Maximizing Group Satisfaction Under Time and Budget Constraints
CS 5800 — Algorithms Final Project Northeastern University, Silicon Valley Campus
Authors: Jiajun Huang & Nicholas Kaplun
ROAM solves the group trip planning problem: given a set of candidate activities in Las Vegas — each with a fixed time window, a cost, a location, and individual preference ratings from each group member — compute a one-day itinerary that maximizes total group satisfaction while respecting all time and budget constraints. We implement and compare two approaches: a greedy baseline (value-to-cost ratio) and a 2D dynamic programming solution that finds the provably optimal schedule. Travel times between venues are computed using Dijkstra's shortest-path algorithm and incorporated as feasibility constraints on activity transitions.
- Input: A set of n activities, each with start time, end time, cost, location, and per-member ratings (1–10). A shared daily budget. Pairwise travel times between all venue locations.
- Objective: Select a subset of non-overlapping activities (accounting for inter-venue travel time) that maximizes the sum of group satisfaction scores while staying within budget.
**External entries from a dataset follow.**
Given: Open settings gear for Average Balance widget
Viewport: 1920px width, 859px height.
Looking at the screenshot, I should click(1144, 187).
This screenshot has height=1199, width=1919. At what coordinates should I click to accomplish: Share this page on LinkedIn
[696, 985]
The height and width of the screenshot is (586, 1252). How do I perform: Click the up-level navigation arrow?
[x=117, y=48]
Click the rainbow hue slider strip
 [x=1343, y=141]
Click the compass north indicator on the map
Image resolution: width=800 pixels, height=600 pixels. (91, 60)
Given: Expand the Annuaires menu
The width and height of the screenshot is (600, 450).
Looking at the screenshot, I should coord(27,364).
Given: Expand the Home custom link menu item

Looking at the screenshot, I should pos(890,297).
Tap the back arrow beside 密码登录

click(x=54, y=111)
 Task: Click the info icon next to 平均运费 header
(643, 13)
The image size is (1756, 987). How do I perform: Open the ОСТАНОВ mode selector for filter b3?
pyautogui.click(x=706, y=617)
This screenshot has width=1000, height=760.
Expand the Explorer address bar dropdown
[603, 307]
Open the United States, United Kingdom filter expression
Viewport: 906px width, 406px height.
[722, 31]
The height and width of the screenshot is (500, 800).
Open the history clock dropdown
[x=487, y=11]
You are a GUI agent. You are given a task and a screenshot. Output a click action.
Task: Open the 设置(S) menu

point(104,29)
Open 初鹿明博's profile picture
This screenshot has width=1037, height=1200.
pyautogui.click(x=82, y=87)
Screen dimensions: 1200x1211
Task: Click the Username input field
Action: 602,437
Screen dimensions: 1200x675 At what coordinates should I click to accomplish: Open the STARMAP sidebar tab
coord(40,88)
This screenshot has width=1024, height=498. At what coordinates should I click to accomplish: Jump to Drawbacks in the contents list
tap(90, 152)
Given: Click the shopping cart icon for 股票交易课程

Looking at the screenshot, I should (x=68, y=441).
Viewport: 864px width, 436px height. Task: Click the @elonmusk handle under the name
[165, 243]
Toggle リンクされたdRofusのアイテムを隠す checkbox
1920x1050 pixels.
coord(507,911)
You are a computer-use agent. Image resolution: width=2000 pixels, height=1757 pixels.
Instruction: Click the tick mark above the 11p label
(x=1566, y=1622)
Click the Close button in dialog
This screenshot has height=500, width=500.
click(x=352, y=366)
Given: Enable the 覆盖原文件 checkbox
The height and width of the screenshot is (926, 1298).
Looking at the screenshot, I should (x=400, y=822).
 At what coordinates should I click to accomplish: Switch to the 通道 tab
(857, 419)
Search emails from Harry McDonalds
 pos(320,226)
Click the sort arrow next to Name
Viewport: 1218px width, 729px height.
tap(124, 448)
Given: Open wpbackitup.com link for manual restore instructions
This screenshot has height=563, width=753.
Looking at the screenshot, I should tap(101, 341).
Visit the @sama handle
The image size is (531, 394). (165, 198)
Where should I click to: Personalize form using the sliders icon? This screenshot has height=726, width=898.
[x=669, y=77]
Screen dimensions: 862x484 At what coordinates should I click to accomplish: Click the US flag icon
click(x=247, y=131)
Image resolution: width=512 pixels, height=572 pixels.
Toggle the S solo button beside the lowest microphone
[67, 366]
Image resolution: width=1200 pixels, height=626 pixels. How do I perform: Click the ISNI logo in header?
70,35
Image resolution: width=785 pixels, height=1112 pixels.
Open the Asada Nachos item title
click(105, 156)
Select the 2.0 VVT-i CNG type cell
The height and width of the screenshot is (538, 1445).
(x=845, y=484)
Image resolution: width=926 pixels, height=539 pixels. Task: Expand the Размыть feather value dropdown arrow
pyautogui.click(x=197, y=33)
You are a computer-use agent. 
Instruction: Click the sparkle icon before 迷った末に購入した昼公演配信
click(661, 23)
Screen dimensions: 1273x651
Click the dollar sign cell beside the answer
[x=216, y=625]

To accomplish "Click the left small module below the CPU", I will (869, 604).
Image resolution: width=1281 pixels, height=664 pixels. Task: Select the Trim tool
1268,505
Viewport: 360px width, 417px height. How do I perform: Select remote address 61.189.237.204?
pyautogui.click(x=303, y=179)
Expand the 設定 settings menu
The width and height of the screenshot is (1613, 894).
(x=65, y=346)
- Score function: Each activity's value is the average of all group members' ratings. An alternative min-max mode (maximize the minimum individual score) is also supported.
Venues are modeled as nodes in a weighted graph. Dijkstra's algorithm computes shortest travel times between all venue pairs, which determine whether transitioning from activity A to activity B is time-feasible.
Extends the classic activity-selection problem to the weighted case. Activities are sorted by value-to-cost ratio, and the greedy algorithm iteratively selects the highest-ratio activity that does not conflict with already-selected activities (time overlap or budget overflow). This serves as a performance benchmark.
A 2D DP table dp[t][b] stores the maximum satisfaction achievable from time slot t onward with remaining budget b. Activities are sorted by start time. The recurrence considers, for each state, whether to include each feasible activity or skip it. This approach guarantees the globally optimal solution.
State space: 32 time slots × 50 budget units = 1,600 states.
| Layer | Technology |
|---|---|
| Algorithm engine | Python 3.11+ |
| Backend API | Flask |
| Frontend | React |
| Visualization | Recharts (timeline + comparison charts) |
| Data | JSON (15 curated Las Vegas activities) |
roam/
├── backend/
│ ├── app.py # Flask API server
│ ├── models.py # Data models and loaders
│ ├── dijkstra.py # Shortest-path travel time computation
│ ├── greedy_solver.py # Greedy baseline algorithm
│ ├── dp_solver.py # 2D dynamic programming solver
│ └── data/
│ └── vegas_activities.json
├── frontend/
│ ├── src/
│ │ ├── App.jsx
│ │ └── components/
│ │ ├── ActivityInput.jsx
│ │ ├── RatingMatrix.jsx
│ │ ├── Timeline.jsx
│ │ └── ComparisonChart.jsx
│ └── package.json
├── tests/
│ ├── test_dijkstra.py
│ ├── test_greedy.py
│ └── test_dp.py
├── report/ # Final report and presentation
├── LICENSE
├── .gitignore
└── README.md
cd backend
pip install -r requirements.txt
python app.py
# API running at http://localhost:5000cd frontend
npm install
npm start
# UI running at http://localhost:3000| Method | Endpoint | Description |
|---|---|---|
GET |
/api/activities |
Retrieve preset Las Vegas activities |
POST |
/api/solve |
Run both solvers, return optimal and greedy results |
POST |
/api/custom |
Submit user-defined activities and solve |
To be completed after experimentation.
- Greedy vs DP satisfaction comparison across test scenarios
- Cases where greedy fails to find the optimal solution
- Runtime performance comparison
- Sensitivity analysis on budget and group size
- Cormen, T. H., Leiserson, C. E., Rivest, R. L., & Stein, C. (2009). Introduction to Algorithms (3rd ed.). MIT Press.
- Section 15.3: Elements of Dynamic Programming (pp. 378–389)
- Section 16.1: An Activity-Selection Problem (pp. 415–419)
- Section 24.3: Dijkstra's Algorithm (pp. 658–663)
This project is licensed under the MIT License. See LICENSE for details.